Por otro lado, en la Europa de principios del XX, en pleno descrédito de la democracia, el parlamentarismo y el liberalismo, y del auge de los totalitarismos, algunos vinculados a nacionalismos tardíos, era lógico que cualquier solución republicana estuviera contaminada. Lo "moderno" entonces era un régimen de masas, muy alejado del respeto al pluralismo y a la libertad.
¿Cómo se hace el cambio de régimen en 2020? El primer paso es trasladar que el sistema no funciona
Al final, aquel republicanismo no quedó como un cambio de la forma de Estado, pasar de la monarquía a la república para que la Jefatura del Estado fuera electiva y periódica. Se trató de un cambio de régimen; es decir, una transformación revolucionaria en todos los órdenes, a cuyo mando habría de ponerse una clase política nueva. Esto es lo que realmente quieren los republicanos de hoy: derribar la monarquía para erigir un régimen que instale en el poder una casta hegemónica que utilice el Estado para recrear su proyecto político. La historia acaba siendo la sucesión de una oligarquía por otra, con el pueblo como coartada.

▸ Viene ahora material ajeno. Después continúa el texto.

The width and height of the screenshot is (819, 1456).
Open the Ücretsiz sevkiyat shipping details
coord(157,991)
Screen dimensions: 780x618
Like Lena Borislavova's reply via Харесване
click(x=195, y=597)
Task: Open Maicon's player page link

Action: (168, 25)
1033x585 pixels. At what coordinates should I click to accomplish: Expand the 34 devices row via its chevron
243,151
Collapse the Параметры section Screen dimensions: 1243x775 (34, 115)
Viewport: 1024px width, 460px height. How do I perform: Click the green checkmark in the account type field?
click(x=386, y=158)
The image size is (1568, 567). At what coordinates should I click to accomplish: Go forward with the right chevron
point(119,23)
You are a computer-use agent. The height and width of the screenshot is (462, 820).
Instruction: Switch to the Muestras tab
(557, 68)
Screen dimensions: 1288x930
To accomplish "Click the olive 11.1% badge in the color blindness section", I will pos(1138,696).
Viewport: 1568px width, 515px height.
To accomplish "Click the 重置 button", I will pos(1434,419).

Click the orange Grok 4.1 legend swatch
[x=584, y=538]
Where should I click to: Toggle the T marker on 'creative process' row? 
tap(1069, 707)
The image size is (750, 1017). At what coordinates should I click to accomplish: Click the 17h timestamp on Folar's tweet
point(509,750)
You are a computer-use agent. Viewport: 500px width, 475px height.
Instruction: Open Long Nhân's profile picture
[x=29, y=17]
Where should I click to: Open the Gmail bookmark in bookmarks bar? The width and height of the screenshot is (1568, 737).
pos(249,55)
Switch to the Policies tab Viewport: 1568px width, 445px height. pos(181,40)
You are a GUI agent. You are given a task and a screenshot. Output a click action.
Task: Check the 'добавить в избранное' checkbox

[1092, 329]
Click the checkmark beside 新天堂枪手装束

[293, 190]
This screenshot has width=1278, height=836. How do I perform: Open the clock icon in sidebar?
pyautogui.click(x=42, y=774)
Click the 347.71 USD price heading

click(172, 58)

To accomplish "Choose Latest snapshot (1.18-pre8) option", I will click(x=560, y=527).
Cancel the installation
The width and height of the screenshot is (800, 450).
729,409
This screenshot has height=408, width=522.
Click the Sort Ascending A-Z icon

¿Cómo se hace el cambio de régimen en 2020? El primer paso es trasladar a la población que el sistema existente no funciona, es anacrónico, ilegítimo y creador de conflictos. Para esto último es necesario articular problemas, movilizar a la gente y adoptar un discurso destructivo. En esto es precisa la colaboración de los medios de comunicación, que refrendan con imágenes y declaraciones la apología del desastre.
¿Calan estas campañas y sus soflamas en la población? Sí, porque desde hace décadas se ha generado un marco cognitivo, mental, de interpretación del mundo, que permite inocular en las conciencias este tipo de ideas. Es la teoría de la lluvia sobre mojado: si antes se ha extendido con éxito un paradigma a través de la educación, la cultura y los medios, se es capaz de hacer creer a la gente cualquier mentira que coincida con ese paradigma.
Ese conjunto cognitivo permite a la gente ubicarse e identificarse, por lo que un paradigma izquierdista y republicano instalado con éxito permite apelar a la República como algo moderno y progresista.
¿Cuándo hay que hacerlo? El momento es cuando surge algo, una noticia que coincide con el discurso que convierte en corrupta o antigua a la monarquía. Las revelaciones sobre el rey Juan Carlos han ayudado mucho en este sentido. Si esto ocurre cuando ese partido o coalición está en el Gobierno, la ocasión no puede ser mejor. Controlando el Estado, al que previamente se ha colonizado, los medios y la educación, es solo una cuestión de tiempo que utilicen cualquier excusa para la transición a un nuevo régimen con la excusa de la República.
Si a esto se añade que el sistema está en crisis desde 2014, y que una pandemia ha hundido económicamente a un país que reclama soluciones prácticas pasando por encima de la ley y de la democracia, es posible que cuele la artimaña. No estaría de más el recordar, por tanto, que no es lo mismo la circulación de élites para regenerar un sistema, que cambiar un régimen para que se establezca una nueva oligarquía. No caigamos en la trampa.
*** Jorge Vilches es profesor de Historia del Pensamiento y de los Movimientos Sociales y Políticos en la Universidad Complutense.